* **문제 설명**: 아래 행을 모두 다시 쓰되, "Instruction"를 "Goal"(으)로 바꾸고 나머지는 그대로 두십시오. 답에는 그림을 넣지 마십시오.

클릭 대상 데이터
= = = = = = =

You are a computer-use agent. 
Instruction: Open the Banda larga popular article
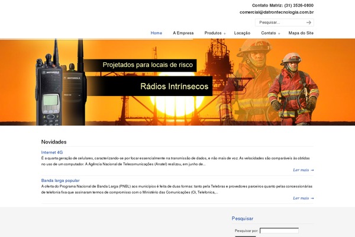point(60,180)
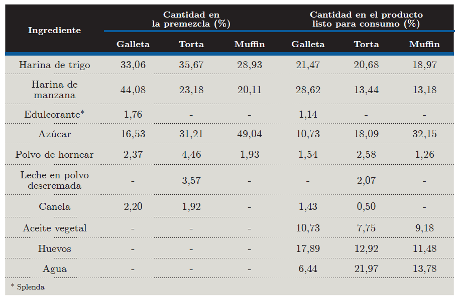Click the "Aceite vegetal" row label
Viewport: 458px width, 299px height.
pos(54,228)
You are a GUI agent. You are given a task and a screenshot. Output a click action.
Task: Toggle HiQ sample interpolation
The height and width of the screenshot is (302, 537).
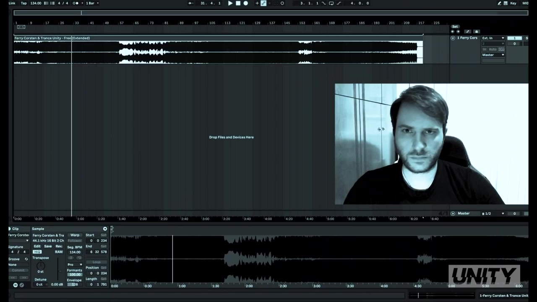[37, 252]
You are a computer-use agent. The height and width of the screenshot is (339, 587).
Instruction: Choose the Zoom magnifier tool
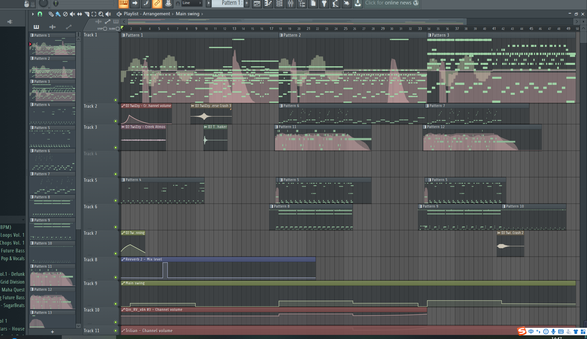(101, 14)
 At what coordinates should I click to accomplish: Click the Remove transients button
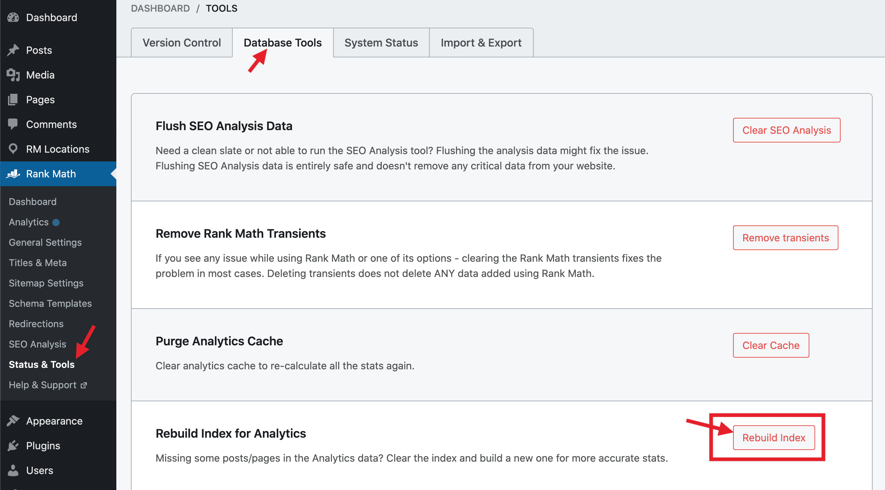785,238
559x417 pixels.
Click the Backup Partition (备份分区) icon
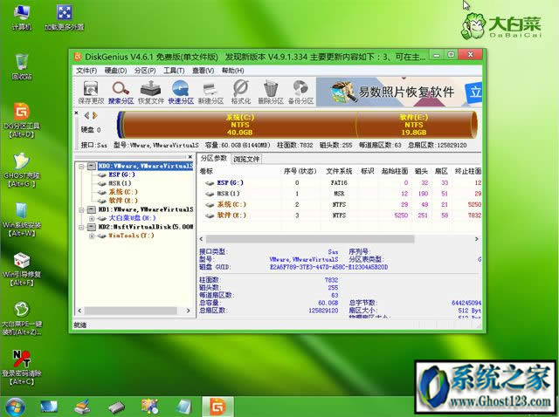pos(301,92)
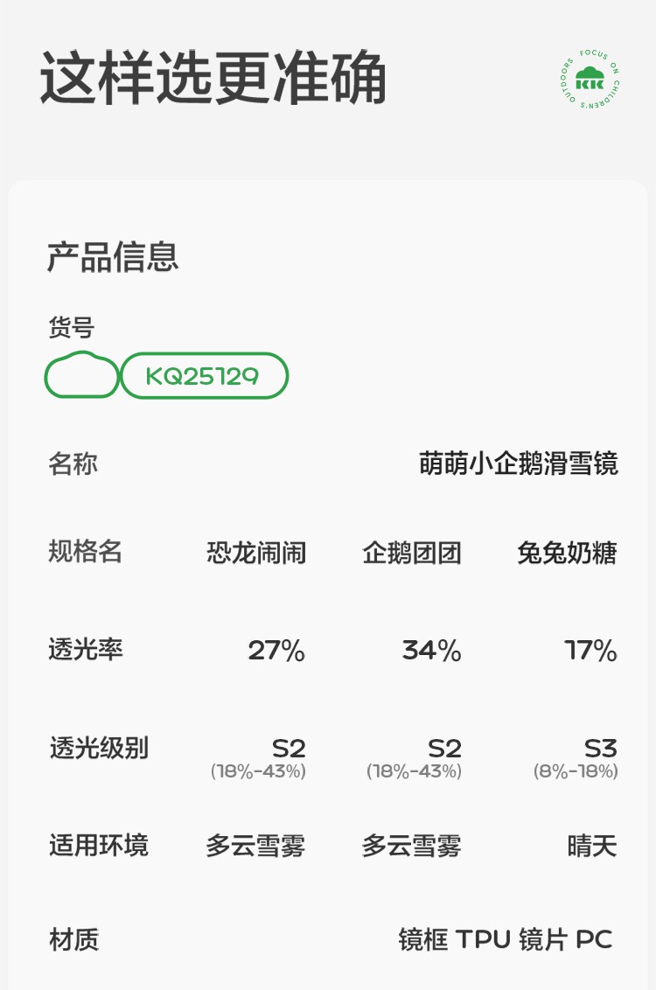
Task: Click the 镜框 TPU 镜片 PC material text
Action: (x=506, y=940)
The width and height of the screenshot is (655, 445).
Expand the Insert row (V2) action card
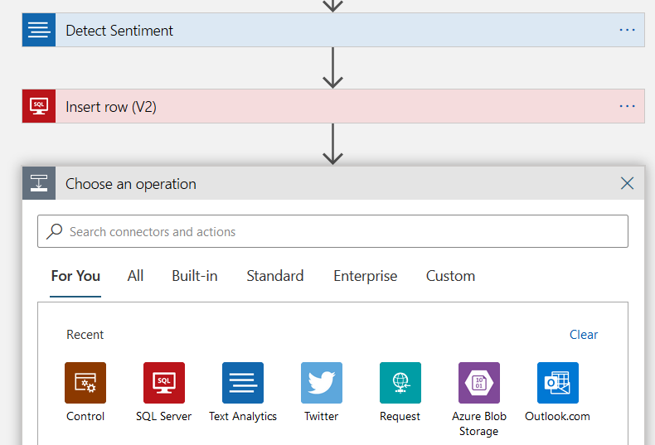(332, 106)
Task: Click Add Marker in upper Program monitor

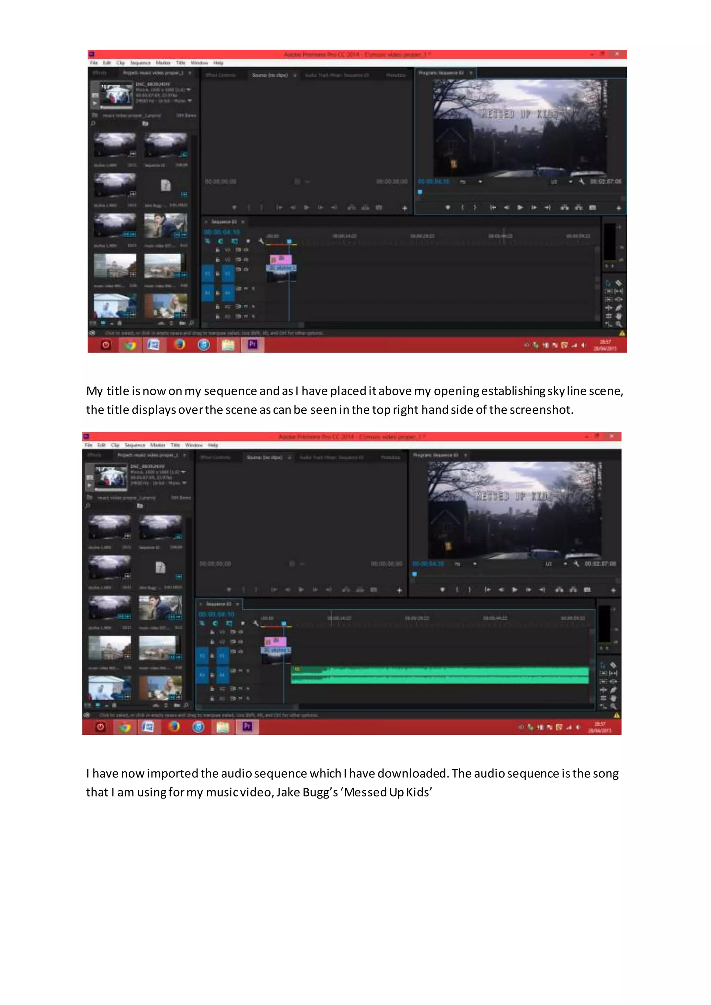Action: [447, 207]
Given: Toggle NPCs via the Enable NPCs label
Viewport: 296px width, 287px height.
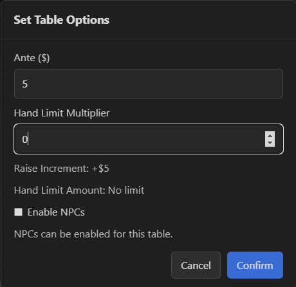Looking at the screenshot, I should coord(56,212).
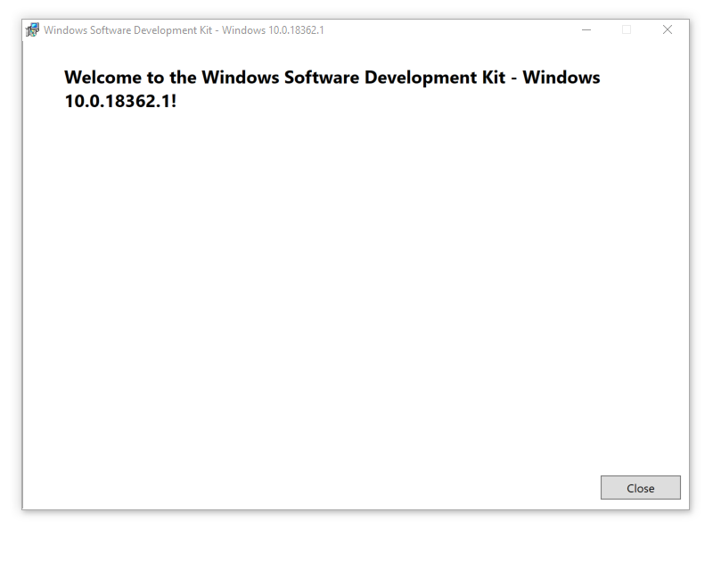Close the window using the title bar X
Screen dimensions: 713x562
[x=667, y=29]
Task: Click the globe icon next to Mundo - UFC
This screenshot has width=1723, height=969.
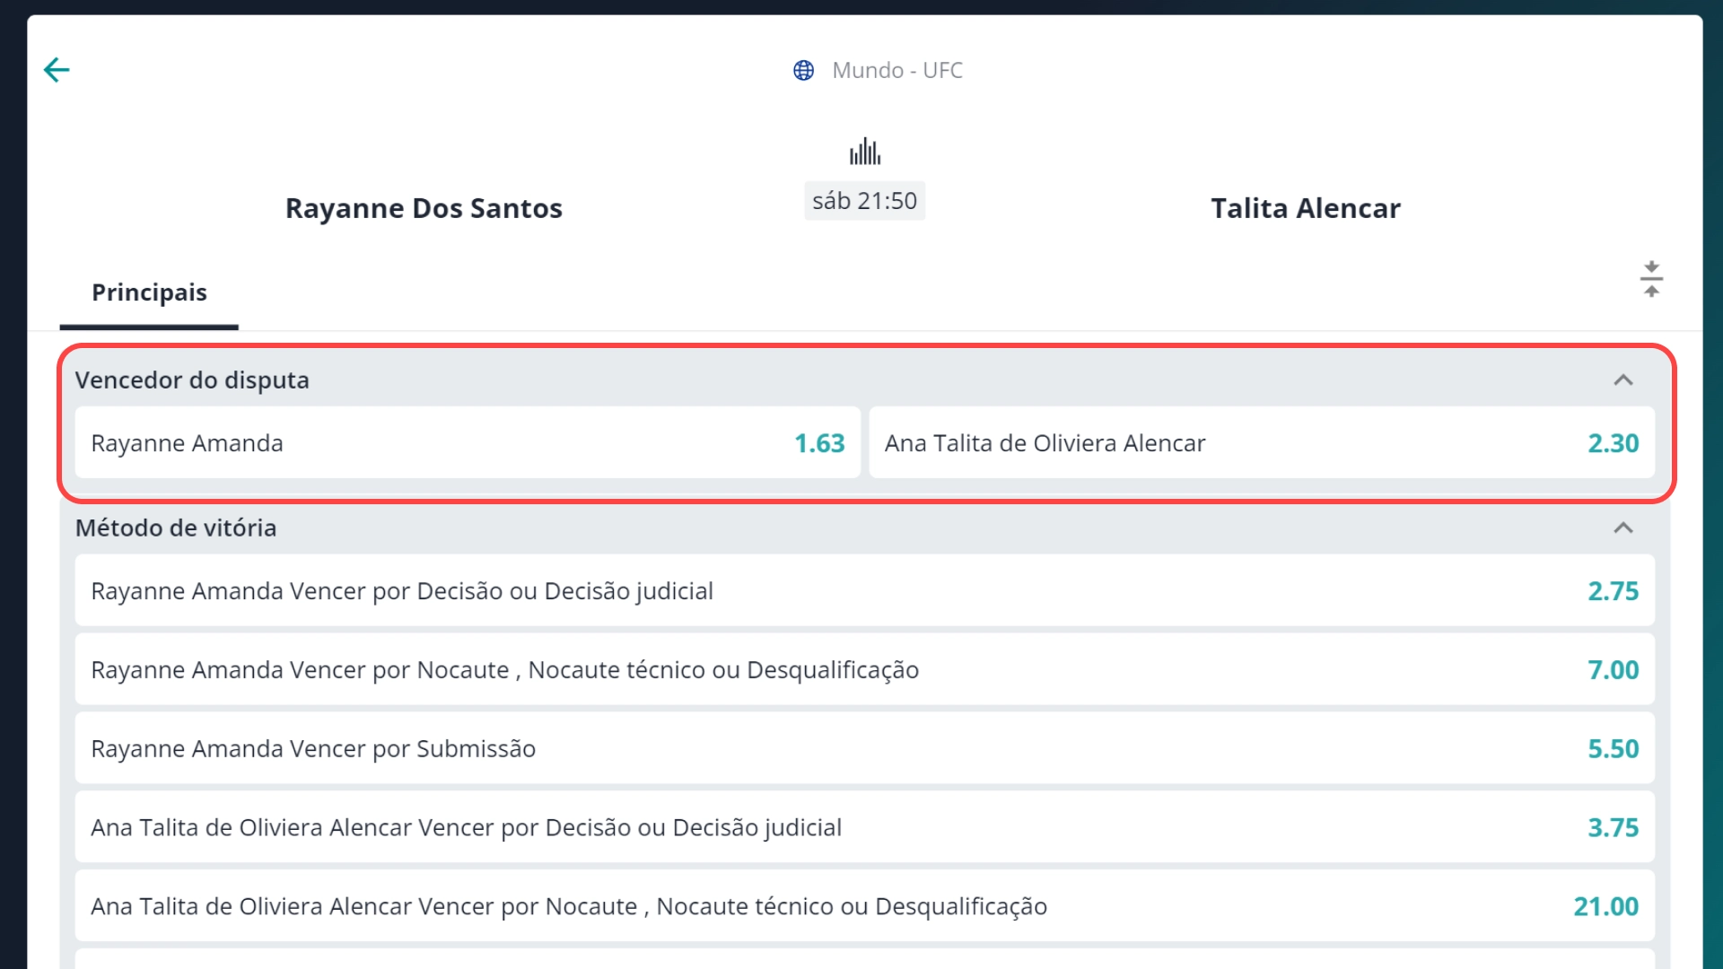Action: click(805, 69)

= = = = = = =

* **풀이**:
You are a computer-use agent. 
Goal: Open the Banda larga popular article
point(60,180)
Click the "Aceite vegetal" row label
Viewport: 458px width, 299px height.
pos(54,228)
You are a GUI agent. You are given a task and a screenshot. Output a click action.
Task: Toggle HiQ sample interpolation
The height and width of the screenshot is (302, 537).
[37, 252]
You are a computer-use agent. The height and width of the screenshot is (339, 587).
Goal: Choose the Zoom magnifier tool
(101, 14)
 At what coordinates should I click to accomplish: Click the Remove transients button
785,238
559x417 pixels.
Click the Backup Partition (备份分区) icon
pos(301,92)
Task: Click the 镜框 TPU 镜片 PC material text
Action: (x=506, y=940)
The width and height of the screenshot is (655, 445).
Expand the Insert row (V2) action card
(332, 106)
Task: Click Add Marker in upper Program monitor

Action: [447, 207]
Given: Toggle NPCs via the Enable NPCs label
Viewport: 296px width, 287px height.
Looking at the screenshot, I should coord(56,212).
Close the window using the title bar X
Screen dimensions: 713x562
[x=667, y=29]
Task: Click the globe icon next to Mundo - UFC
This screenshot has width=1723, height=969.
Action: click(805, 69)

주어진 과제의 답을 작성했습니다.